Exercise directions: State the number of lines in the following data that contain the string "agent", and nothing else.

Entries provided:
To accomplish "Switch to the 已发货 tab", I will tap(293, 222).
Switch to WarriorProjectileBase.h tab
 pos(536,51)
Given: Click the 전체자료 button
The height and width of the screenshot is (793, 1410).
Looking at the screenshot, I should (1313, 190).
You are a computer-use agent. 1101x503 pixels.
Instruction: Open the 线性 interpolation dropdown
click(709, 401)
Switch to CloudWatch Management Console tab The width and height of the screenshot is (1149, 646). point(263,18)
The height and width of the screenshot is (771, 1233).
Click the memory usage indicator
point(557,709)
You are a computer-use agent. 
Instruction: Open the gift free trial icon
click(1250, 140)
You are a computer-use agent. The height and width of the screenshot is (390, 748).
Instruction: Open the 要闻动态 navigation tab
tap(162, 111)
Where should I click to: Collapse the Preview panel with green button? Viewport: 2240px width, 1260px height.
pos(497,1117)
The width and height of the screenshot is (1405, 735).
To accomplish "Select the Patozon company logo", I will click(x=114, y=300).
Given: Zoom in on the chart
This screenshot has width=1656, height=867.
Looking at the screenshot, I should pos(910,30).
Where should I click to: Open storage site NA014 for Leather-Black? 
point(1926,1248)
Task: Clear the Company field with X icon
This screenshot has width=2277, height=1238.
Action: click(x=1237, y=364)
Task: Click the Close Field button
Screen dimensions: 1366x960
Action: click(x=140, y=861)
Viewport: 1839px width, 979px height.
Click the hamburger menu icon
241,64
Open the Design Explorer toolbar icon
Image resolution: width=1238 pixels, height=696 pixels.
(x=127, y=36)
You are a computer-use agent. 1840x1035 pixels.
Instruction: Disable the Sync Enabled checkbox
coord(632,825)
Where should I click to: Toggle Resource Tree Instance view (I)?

Answer space: 4